▸ **WHAT YOU NEED TO DO**:
**A.** In the essay on the aging wolf, after whom is the wolf called Baron named?
**B.** Write the next part of the essay on the aging wolf, picking up after its final sentence.

▸ **SOURCE DOCUMENT**:
##########
Daniel Asa Rose

Essays by DAR

The Aging of the Vôlf:
A Speculation

(First published in Madison)


The word itself boasts enough synonyms to make you blush. Libertine, philanderer, loose fellow, gay dog, rip, rake, rou?, ravisher, fancy-man, skirt-chaser, curb-crawler, swordsman, womanizer. The old-fashioned variants sound quaint while the newly-minted ones more menacing. No matter: Call him what you will, down through history, a wolf's a wolf - someone rapacious and predatory in his amatory attentions to women. But what does a wolf call himself when he's near the end of his playing season and no longer the wolf he was? What, in other words, must it be like for a wolf to push 50?

Let us call him Baron, as in Baron Christian von Wolff (1679-1754), the German mathematician and philosopher who popularized the work of Leibnitz in the early 1700s. I have no idea whether this particular Wolff - which we should not resist pronouncing vôlf - was in actual fact a swordsman of note. I choose a third party only because I myself have elected to tread the sacred path of celibacy these last several decades and must channel my inquiry in the nature of abstract speculation. No vôlf, I.

Purely theoretically, then. But if Baron had been a bit of a prowler in his 30's, I wonder what it would be like for him, as for any wolf, to career headlong into middle age when prowling is, perforce, passe, or at least a jot unseemly. On a transatlantic flight to be offered the choice, for instance, between remaining seated next to a beautiful woman in coach or to be bumped up to first class … and to amaze himself by choosing first class. Where he is incomprehensibly seated next to an ex-NBA player named Champ who's wearing a size 22 catheter ("the diameter of my ring finger") from his prostate operation. Does Baron console himself with the statistic that 84 per cent of those hit by lightning are males age 10 to 35, and thus he's at least in some sense ensconced in a safer age bracket? Does he take solace in the fact that most of the premiere Himalayan trekkers are over 40, when they've at last learned to pace themselves and not burn themselves out? Or does he stare down at his companion's loosely-belted midriff and wonder what the fuck-all he's letting himself in for?

To refortify himself back on earth, I imagine Baron taking his little daughter's pi-ano teacher to a business lunch. She has long chestnut locks; he is smitten. But she's less than half his age! Metaphorically at least, he diapered her schoolmates! Must it not give him pause to realize that the loins for which he lusts (doubtless swaddled in pink bows he could untie blindfolded with his teeth) are capable of giving him grandkids? When she mentions that she's about to drive cross-country, does he caution her to bring a "slumber bag" instead of a "sleeping bag," as though she might as well be attending one of his daughter's sleepovers? Watching her convey her martini glass to her lips, must he bite his tongue against reminding her not to spill? Accepting the placement of her childlike hands (with random phone numbers smudged in ball-point pen on the palms) on his to show the piano technique for trilling, does it pain him to acknowledge that for her, it's as innocent as laying hands on her dad? No doubt about it: She's adorable when adorable is the last thing he wants. Everlasting death-defying danger, that's the ticket - someone he can take in the shower with him, with all that massage-spray jack-hammering away!
##########
▸ **EXTRACTED ENTRIES**:
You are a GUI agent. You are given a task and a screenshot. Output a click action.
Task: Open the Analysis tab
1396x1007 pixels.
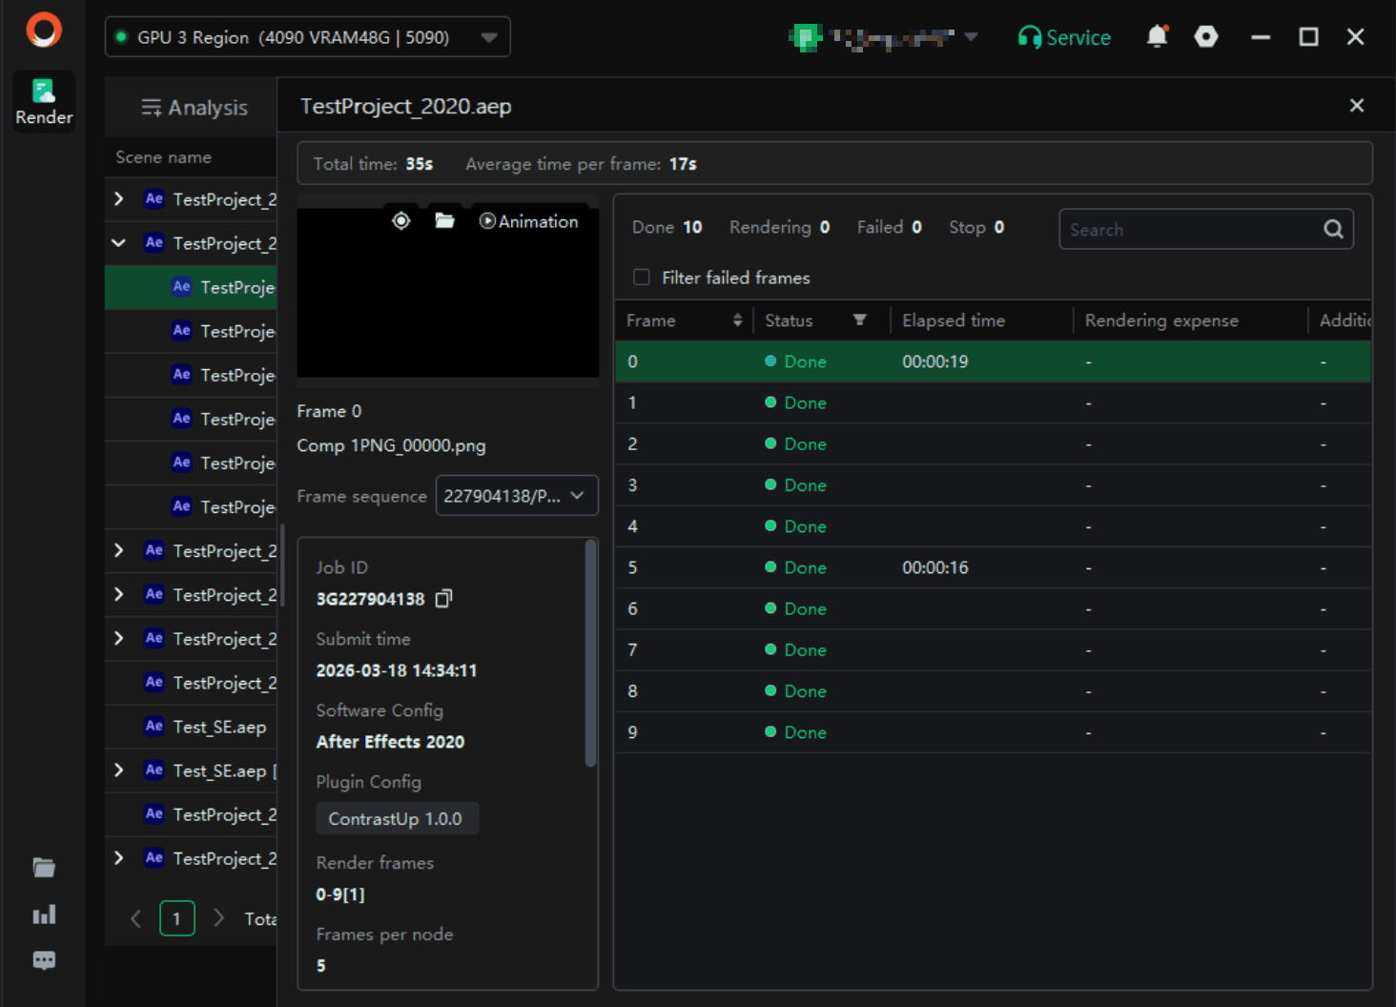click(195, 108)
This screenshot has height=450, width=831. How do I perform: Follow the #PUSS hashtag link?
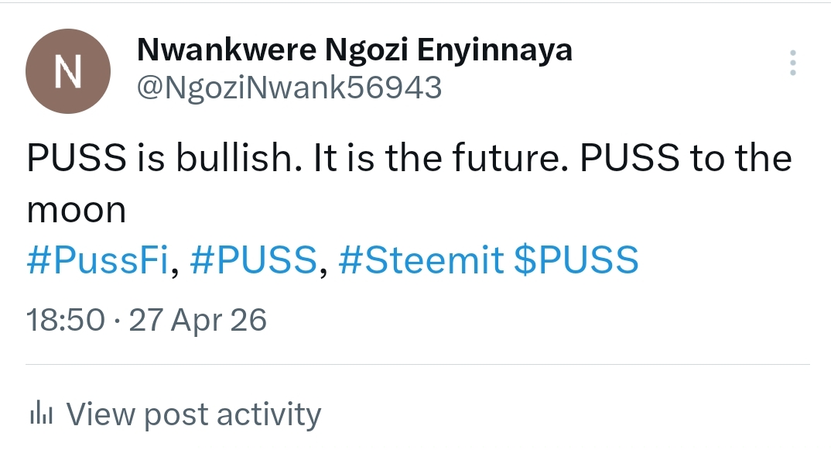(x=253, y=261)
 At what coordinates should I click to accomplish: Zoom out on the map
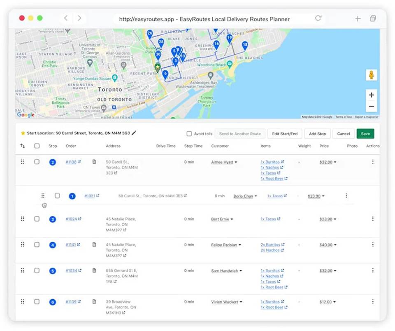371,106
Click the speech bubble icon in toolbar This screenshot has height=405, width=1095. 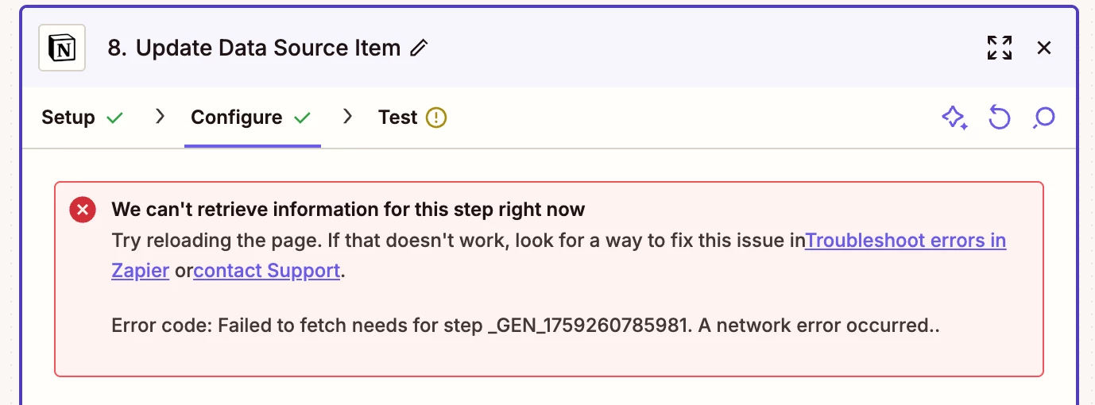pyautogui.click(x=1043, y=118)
##########
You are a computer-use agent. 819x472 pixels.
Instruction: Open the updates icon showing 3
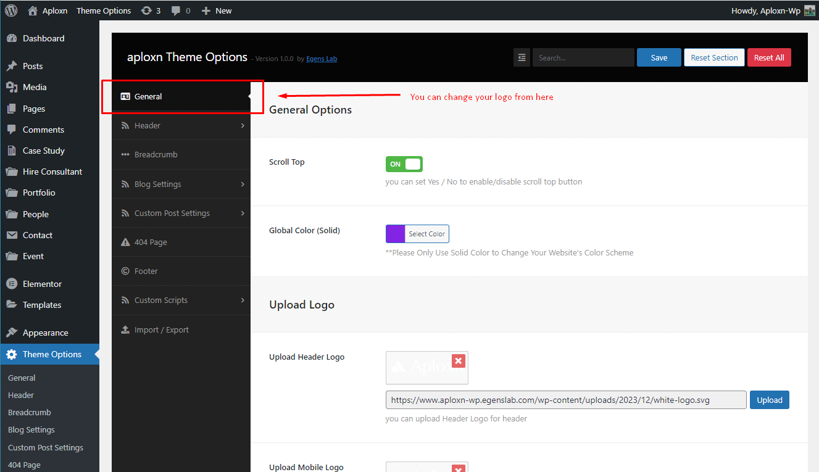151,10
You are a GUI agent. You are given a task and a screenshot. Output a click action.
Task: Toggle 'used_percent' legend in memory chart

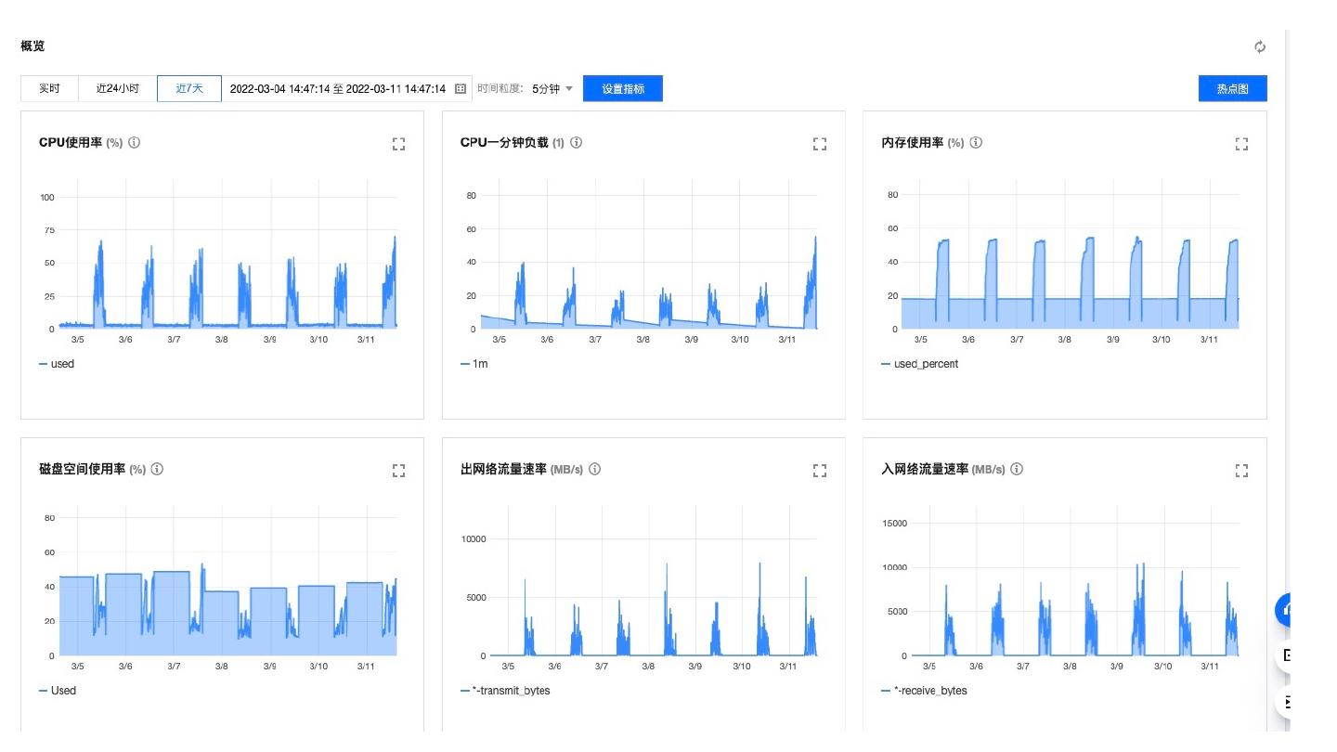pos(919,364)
##########
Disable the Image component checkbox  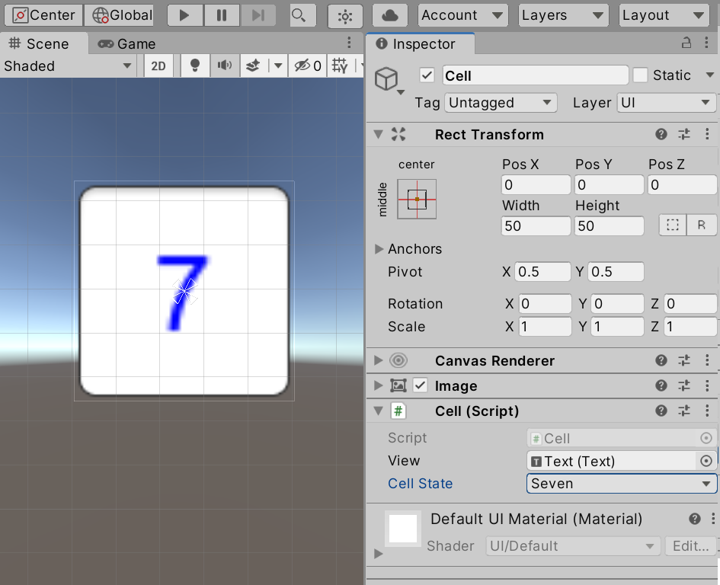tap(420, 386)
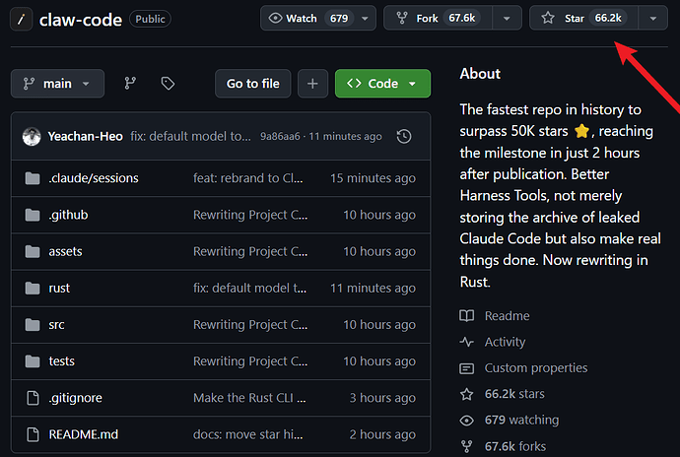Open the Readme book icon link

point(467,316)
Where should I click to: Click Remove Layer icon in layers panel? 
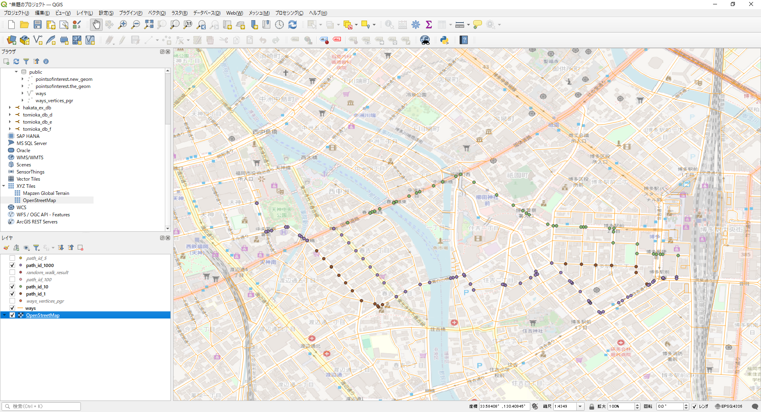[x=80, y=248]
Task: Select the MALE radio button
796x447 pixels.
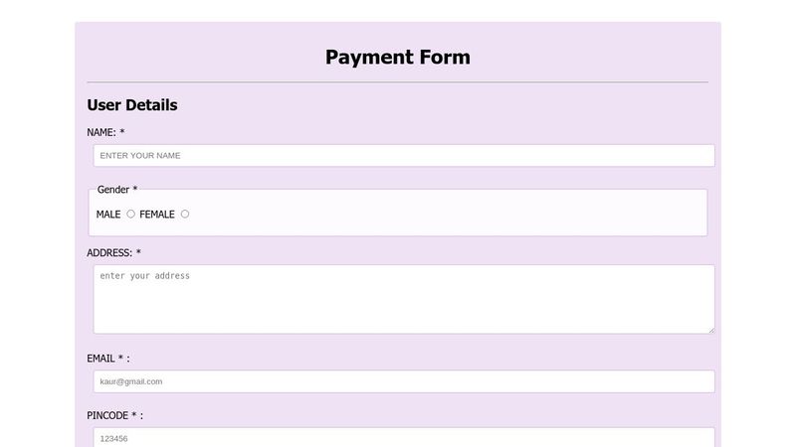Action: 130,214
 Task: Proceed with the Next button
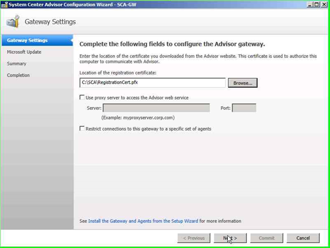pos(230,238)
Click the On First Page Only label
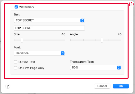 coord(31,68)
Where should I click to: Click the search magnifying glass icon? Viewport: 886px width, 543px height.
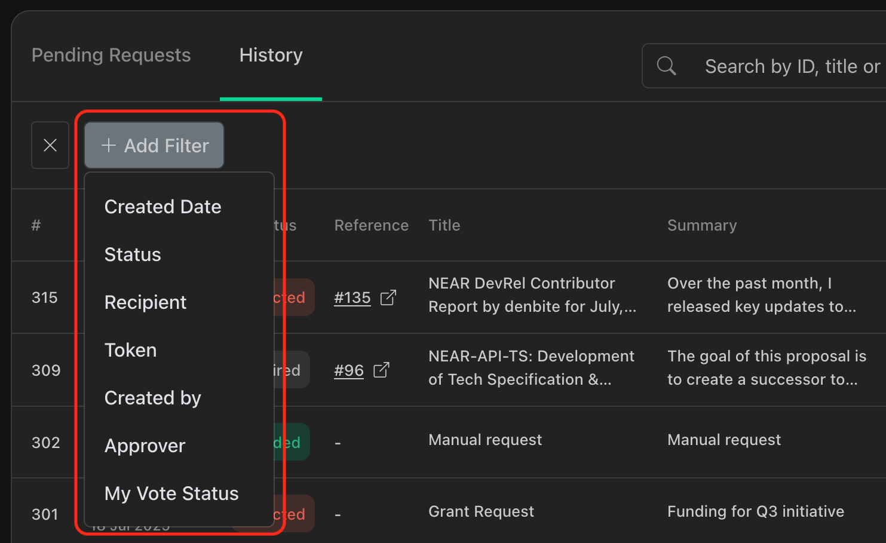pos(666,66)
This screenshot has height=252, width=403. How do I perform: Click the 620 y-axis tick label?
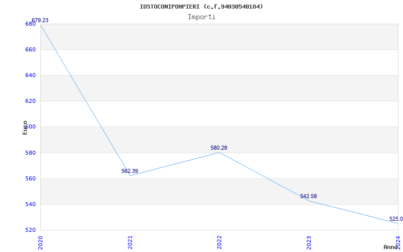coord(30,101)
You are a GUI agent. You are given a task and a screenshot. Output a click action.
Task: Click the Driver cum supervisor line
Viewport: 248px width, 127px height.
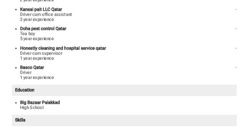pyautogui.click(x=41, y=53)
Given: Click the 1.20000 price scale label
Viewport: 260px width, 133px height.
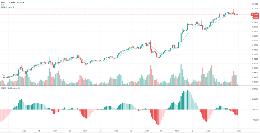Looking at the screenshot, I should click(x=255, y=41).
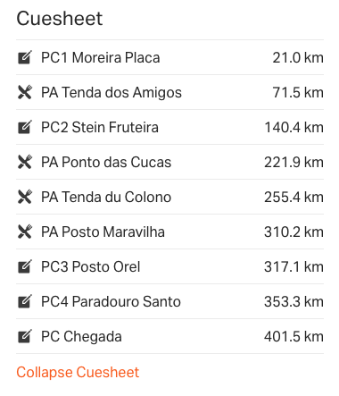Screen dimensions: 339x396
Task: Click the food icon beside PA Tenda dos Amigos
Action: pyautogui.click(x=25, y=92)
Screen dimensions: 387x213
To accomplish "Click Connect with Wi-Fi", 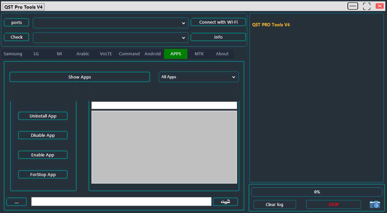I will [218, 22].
##########
▸ **ANSWERS IN ORDER**:
**A.** He is named after Baron Christian von Wolff (1679-1754), the German mathematician and philosopher who popularized the work of Leibnitz.

**B.**
But what's this? In the Battle of the Self-Absorbed that is what most business lunches are about, Baron has always won hands down; what does it mean that he's attend-ing to her? Instead of plying her with gin, he buys the piano teacher decorous drinks like White Russians with lots of creamy nutrition in them, and plenty of tofu elan vital on the side. Preferring to watch her eat than to eat anything himself (Baron ate a roast beef sandwich at age 36 and it seems to have tided him over), he reluctantly registers the fact that she's a human being who needs her vitamins as much as she needs food and water and sunlight and … yes … boys. Boys! Not old men who've been divorced three times and have baby seats in the back seat of their Austin Healeys where sheepskin pillows used to lie! Not old men whose address books are filling up with the numbers of physical therapists instead of dancing girls, and - let's be frank - whose knuckles are beginning to be shadowed with liver spots.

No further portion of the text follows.